== Selected extract ==
By the time I was a patient at NYU, Dr. Dalmau had fine-tuned his approach, designing two tests that could swiftly and accurately diagnose the disease. As soon as he received my samples, he could
test the spinal fluid. If he found that I had anti-NMDA-receptor autoimmune encephalitis, it would make me the 217th person worldwide to be diagnosed since 2007. It just begged the question: If it took so long for one of the best hospitals in the world to get to this step, how many other people were going untreated, diagnosed with a mental illness or condemned to a life in a nursing home or a psychiatric ward?

B
y my twenty-fifth day in the hospital, two days after the biopsy, with a preliminary diagnosis in sight, my doctors thought it was a good time to officially assess my cognitive skills to record a baseline. This test would be a fulcrum, a turning point, that would measure what kind of progress they could expect in the future through the various stages of treatment. Beginning on the afternoon of April 15, a speech pathologist and a neuropsychologist visited me for two days in a row, each for separate assessments.

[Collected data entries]

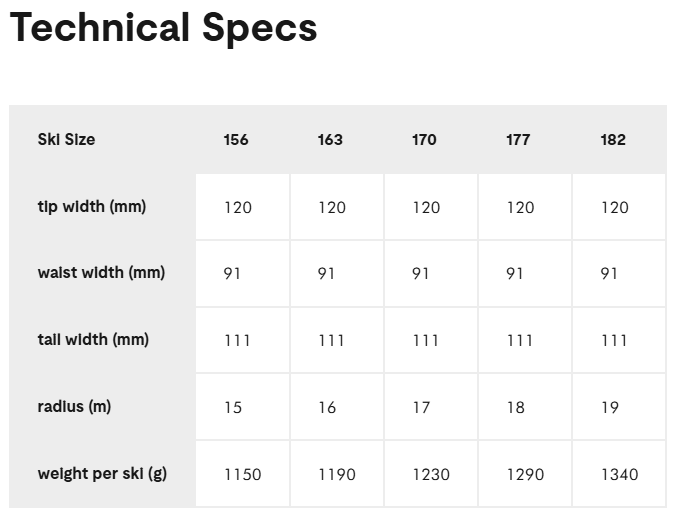Click the 1230 weight value cell

pos(431,474)
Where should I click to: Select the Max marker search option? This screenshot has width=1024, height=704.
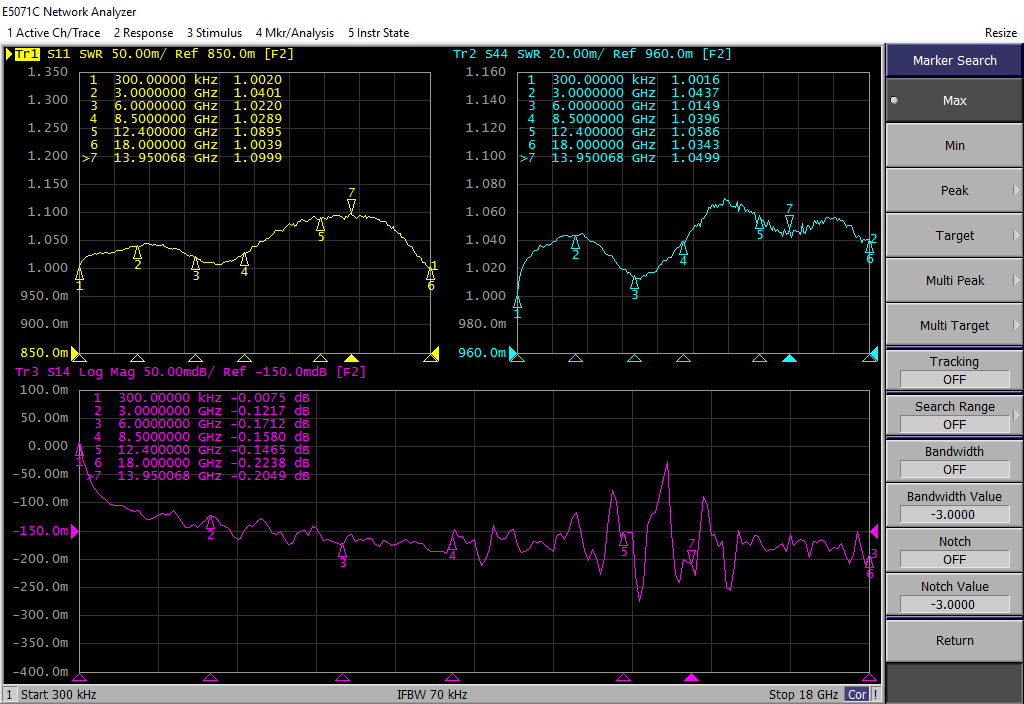pos(954,100)
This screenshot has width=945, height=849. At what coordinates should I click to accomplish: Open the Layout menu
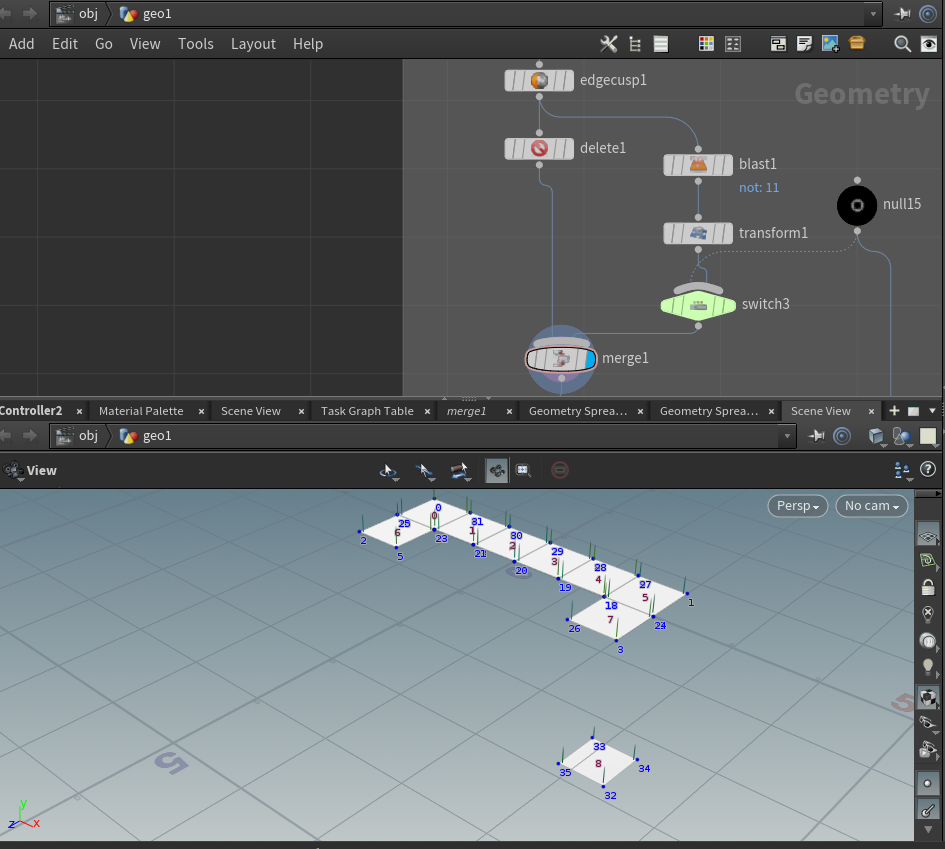(253, 44)
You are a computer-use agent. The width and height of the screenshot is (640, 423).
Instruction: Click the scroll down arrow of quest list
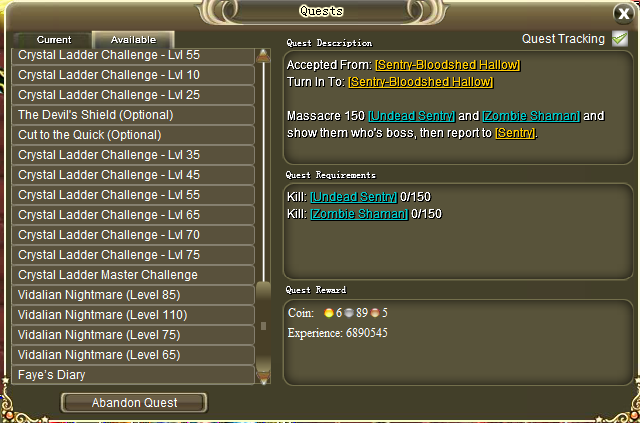pyautogui.click(x=263, y=377)
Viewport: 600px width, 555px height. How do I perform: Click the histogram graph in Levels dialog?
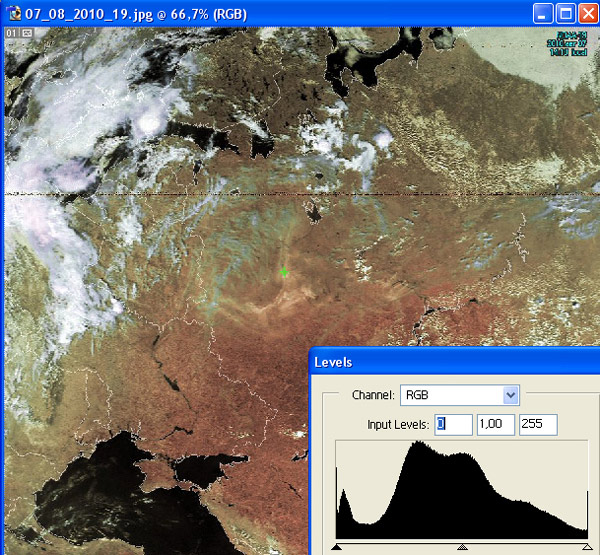(461, 492)
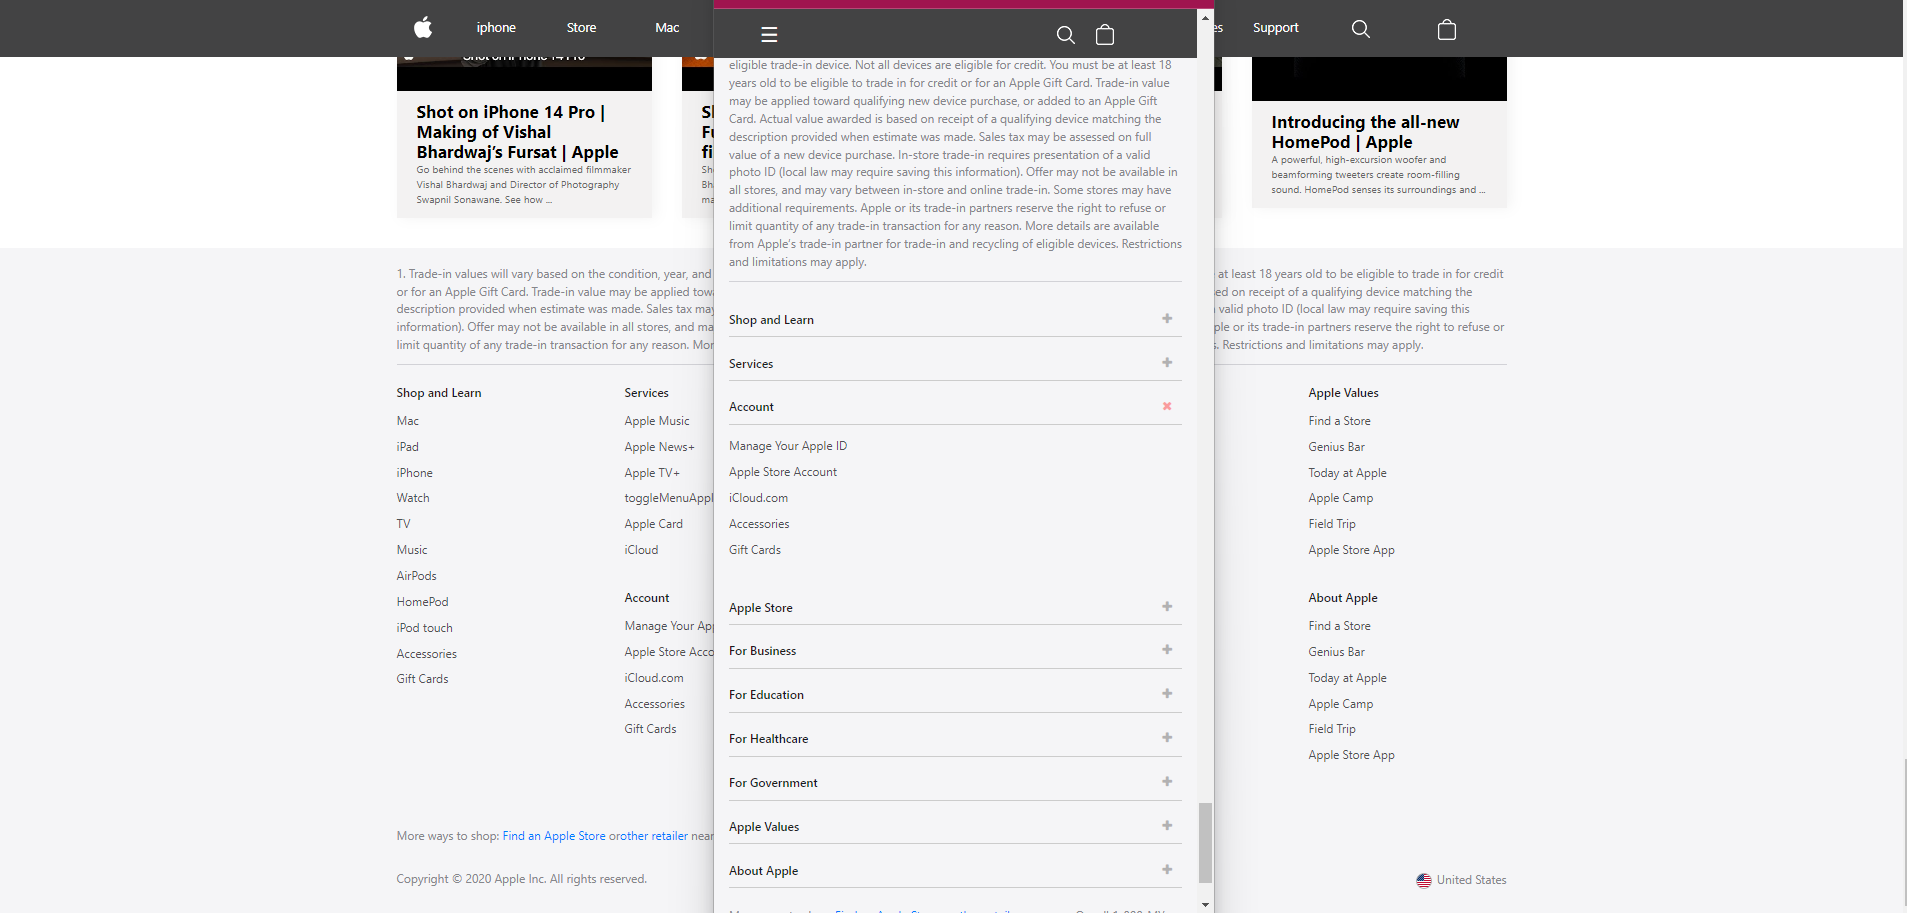1907x913 pixels.
Task: Expand the Apple Store accordion section
Action: [1166, 607]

== What you need to do ==
1. The question at the end of the first paragraph of the encephalitis passage above lists what may be happening to "other people." List each of these outcomes.
2. Carry on the encephalitis passage above, starting after its final sentence.

== Expected outputs ==
1.
- Going untreated
- Being diagnosed with a mental illness
- Being condemned to a life in a nursing home
- Being condemned to a life in a psychiatric ward

2.
The speech pathologist, Karen Gendal, did the first assessment, starting with basic questions: “What’s your name?” “How old are you?” “Are you a woman?” “Do you live in California?” “Do you live in New York?” “Do you peel a banana before eating it?” and so forth. I was able to answer all of these questions, though I did so slowly. But when she asked the more open-ended question “Why are you in the hospital?” I could not explain. (To be fair, the doctors didn’t know either, but I could not provide even the basics.)

After some spotty and tangential answers, I finally said, “I can’t get my ideas from my head out.” She nodded: this was a typical response for people suffering from aphasia, a language impairment related to brain injury. I also had something called dysarthria, a motor speech impairment caused by a weakness in the muscles of the face, throat, or vocal cords.

Gendal asked me to stick out my tongue, which trembled from the effort. It had a reduced range of motion on both sides, which was contributing to my inability to articulate.

“Would you smile for me?”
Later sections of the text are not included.